Tashan bombed but it gave me my two biggest hits: size zero and Saif.” That’s the saucy first sentence of one of the last chapters in Kareena Kapoor: The Style Diary of a Bollywood Diva, a new book by Kareena Kapoor. Written with Rochelle Pinto, staffer at Vogue.in, it’s a girlie book with pink pages dotted with Kapoor’s pictures from childhood to celebrity-hood and dainty sketches of perfume bottles, stilettos, panties, scarves, bikinis, lipsticks, even lehnga-dressed girls at sangeet ceremonies.
The best bits of the book are its photographs, the most disappointing, its too-breezy tone, giving the impression that a stylish woman’s life can be as simple as “super”. Words like supercool, super hot, super sexy, super voluminous, pop up here and there—all written in first person by Kapoor, or Bebo. The anecdotes unabashedly underline why she is “her own favourite”, as she claimed famously, batting her mascaraed lashes in Jab We Met.
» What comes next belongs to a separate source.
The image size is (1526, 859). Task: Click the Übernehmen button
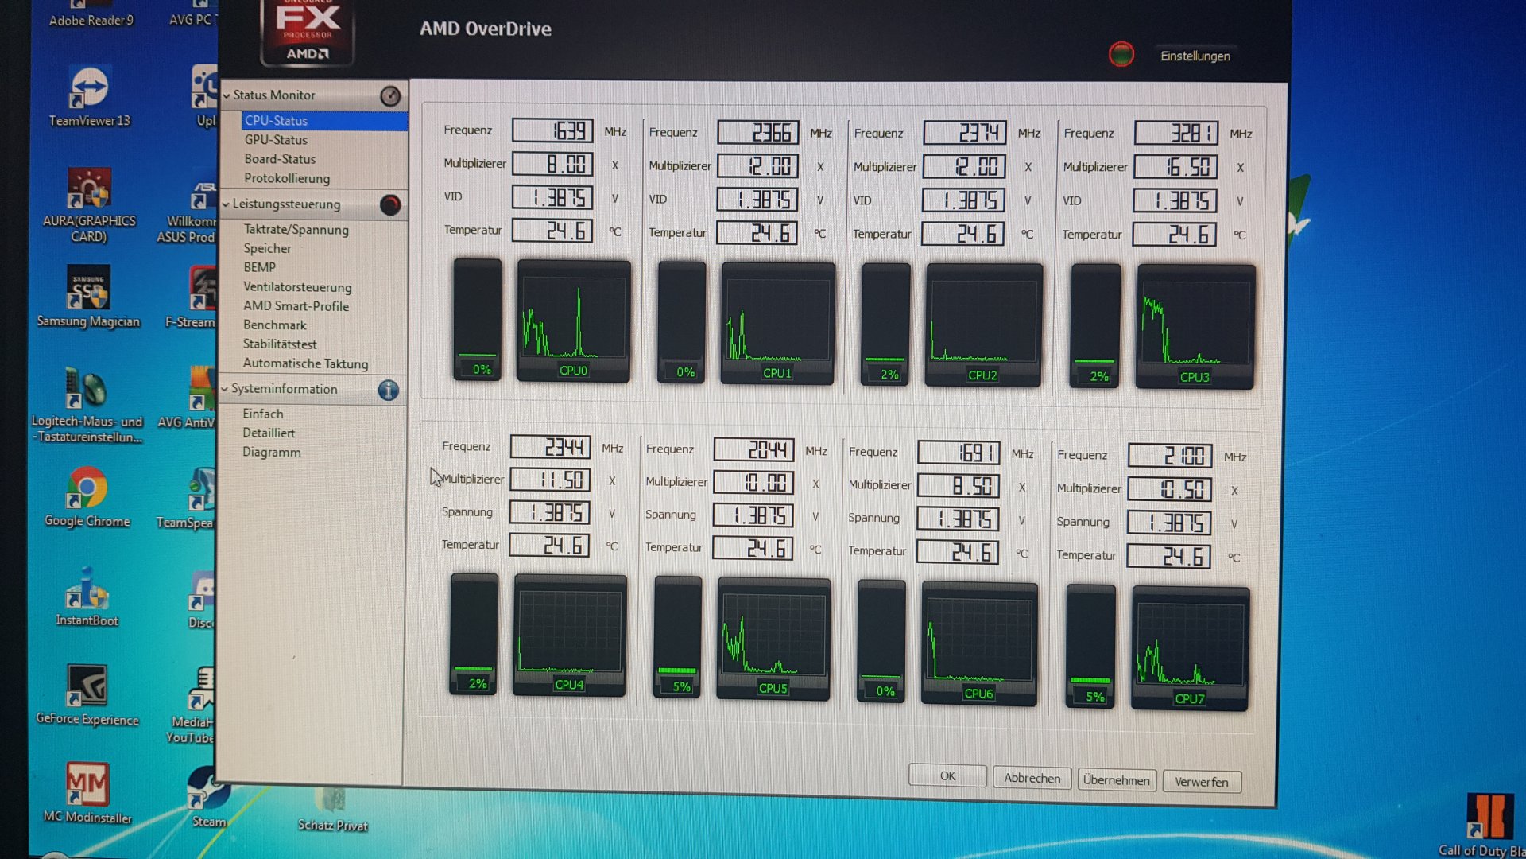point(1115,780)
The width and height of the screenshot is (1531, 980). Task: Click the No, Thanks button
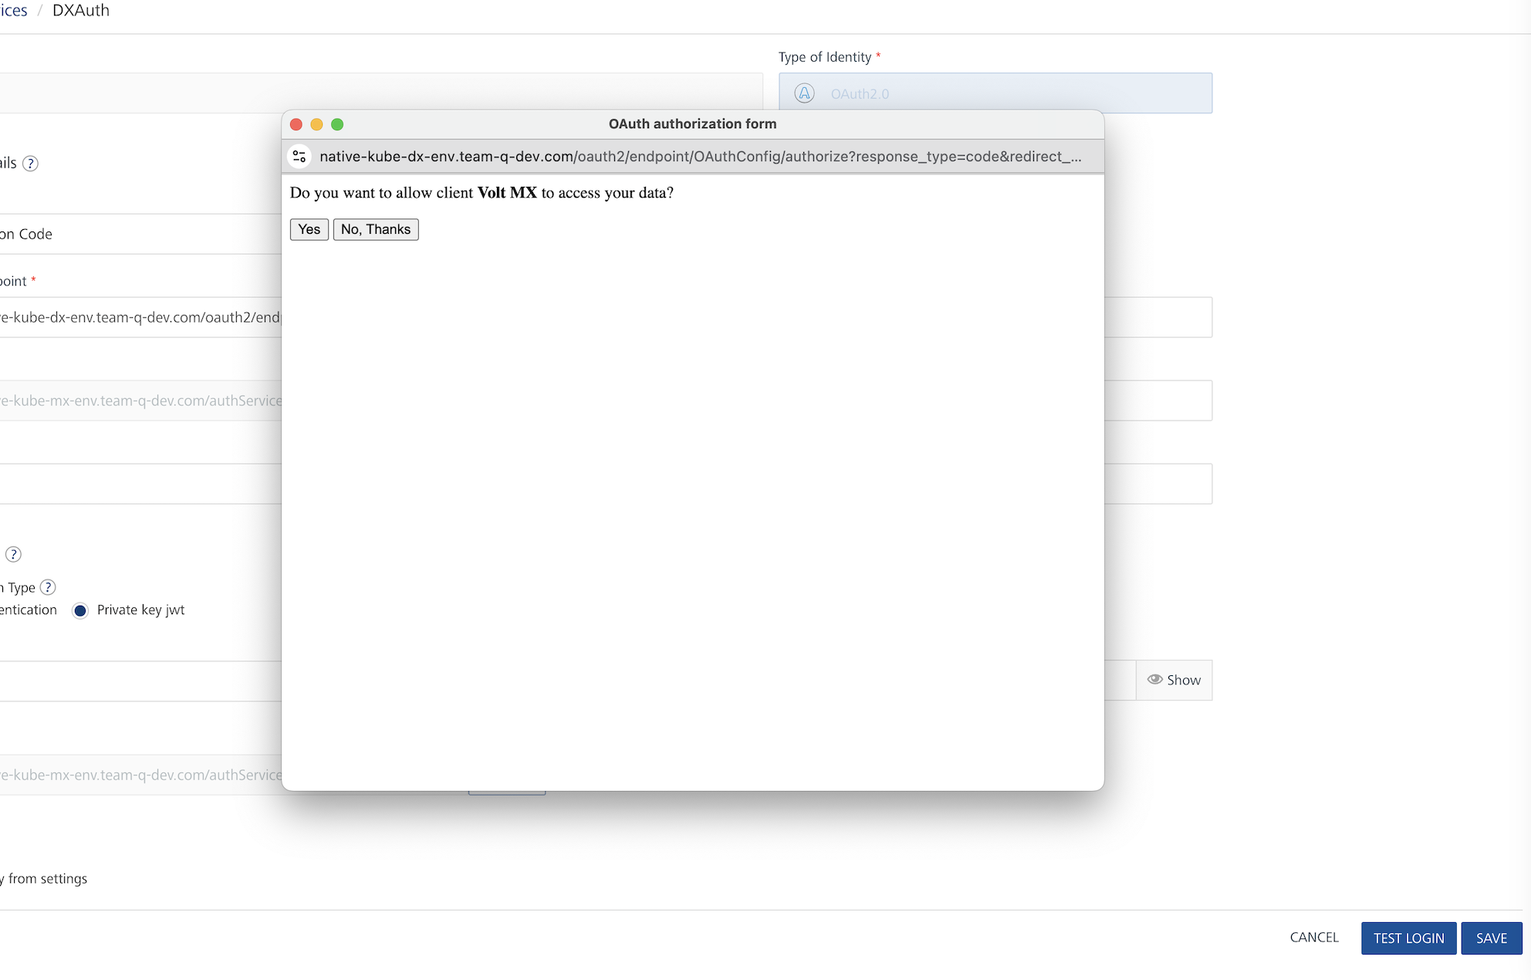pyautogui.click(x=376, y=229)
In Elie Saab, one of her favourite designers
It is a well-produced book, reproducing chirpy little post-it notes and diet charts, punctuated with Bebo’s stunning pictures from her private albums to fashion magazine covers.
The diet section is overhyped with much that you have heard before. There is the same old busting of diet myths, emphasis on eating five times a day, reliance on nuts, fruits and water (okay, home-made ghee is a surprise!), the importance of working out every day, and why we must not deny ourselves the food or freedom to eat what we really want.

With her parents

Kareena Kapoor—The Style Diary of a Bollywood Diva: By Kareena Kapoor (with Rochelle Pinto), Shobhaa De Books, Penguin, 270 pages, Rs 599
Add to it what to wear for weddings and red carpets, hair-colour advice, red lips, smoky eyes, a chapter on making your relationship work, even how to groom your man, with her bite-sized confession on Khan’s Kareena tattoo, and you have a women’s magazine template trimmed down and dressed up as a style book. “As Saif says, Sara (Khan’s daughter) and I connect on a chick level,” writes Kapoor. This book will make you want to agree.